----- TASK INPUT -----

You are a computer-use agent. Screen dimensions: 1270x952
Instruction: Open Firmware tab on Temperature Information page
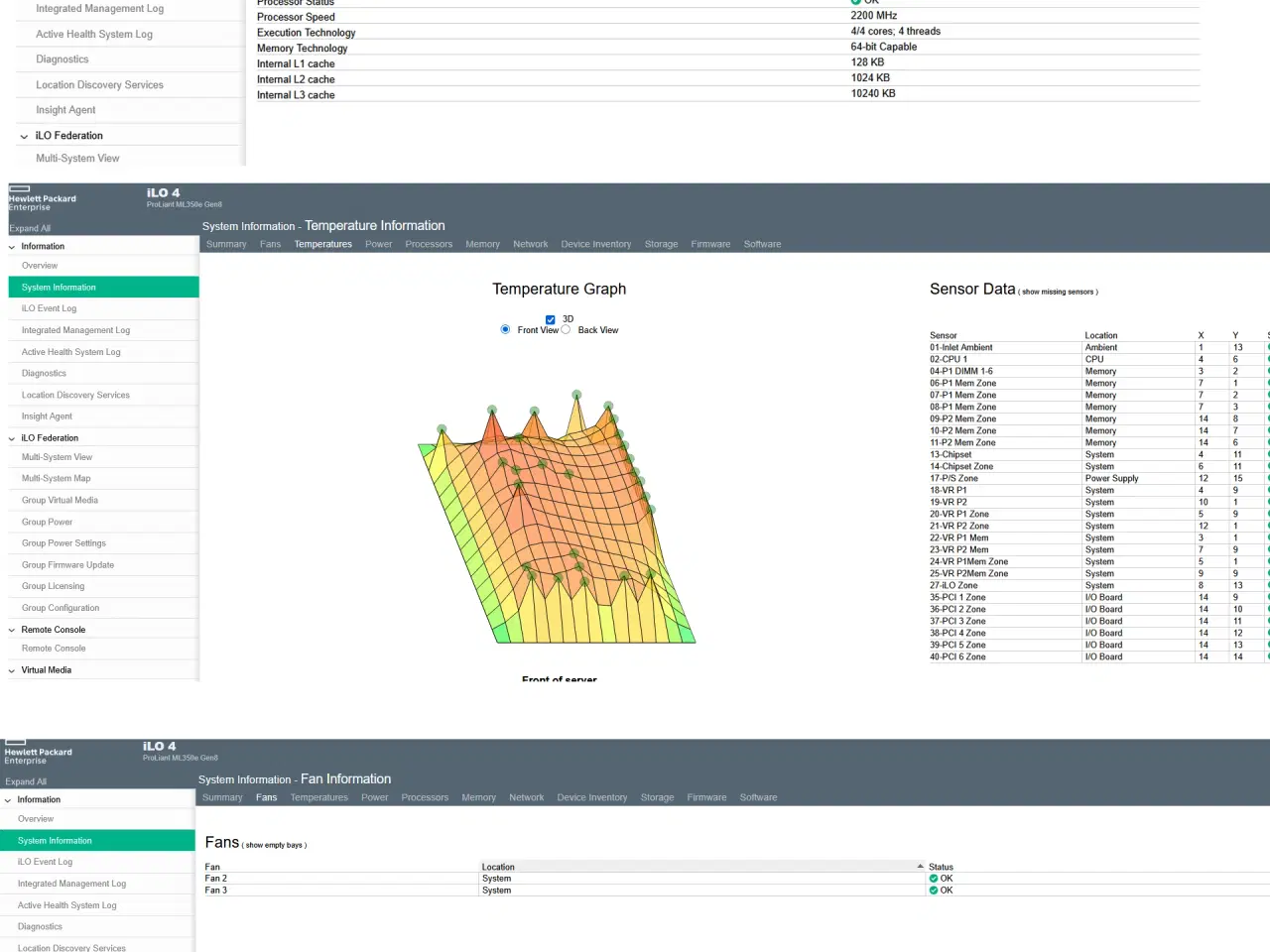[x=710, y=244]
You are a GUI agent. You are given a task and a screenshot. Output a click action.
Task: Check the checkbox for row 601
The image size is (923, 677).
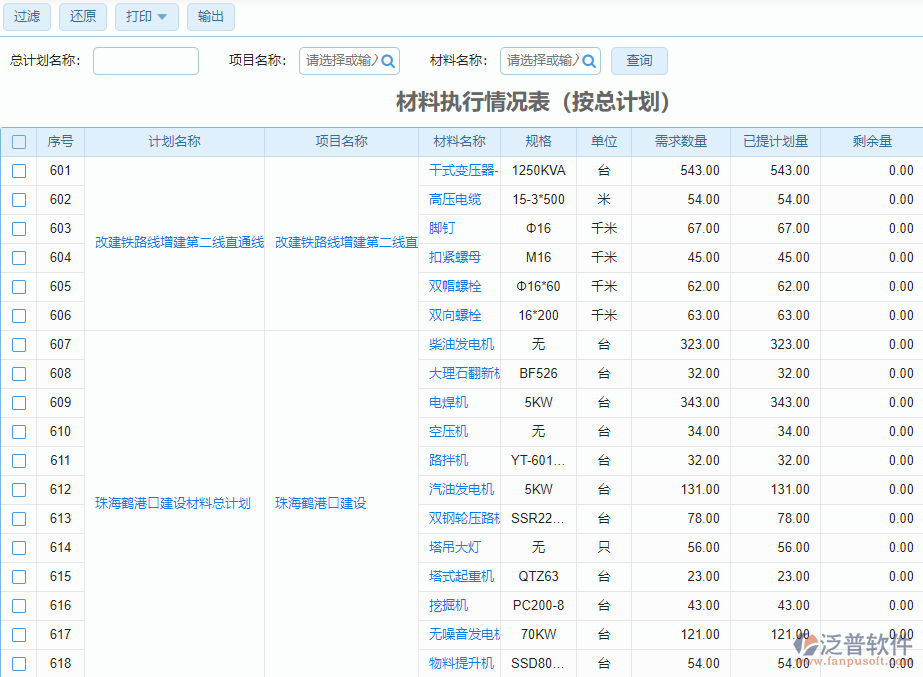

-----

**EXERCISE**
Working from the listing above, retype it exactly but include no images.

**ANSWER FOR THIS EXERCISE**
You are a computer-use agent. Screen dimensions: 1270x952
Instruction: Open Firmware tab on Temperature Information page
[x=710, y=244]
You are a GUI agent. You are given a task and a screenshot. Output a click action.
Task: Check the checkbox for row 601
The image size is (923, 677).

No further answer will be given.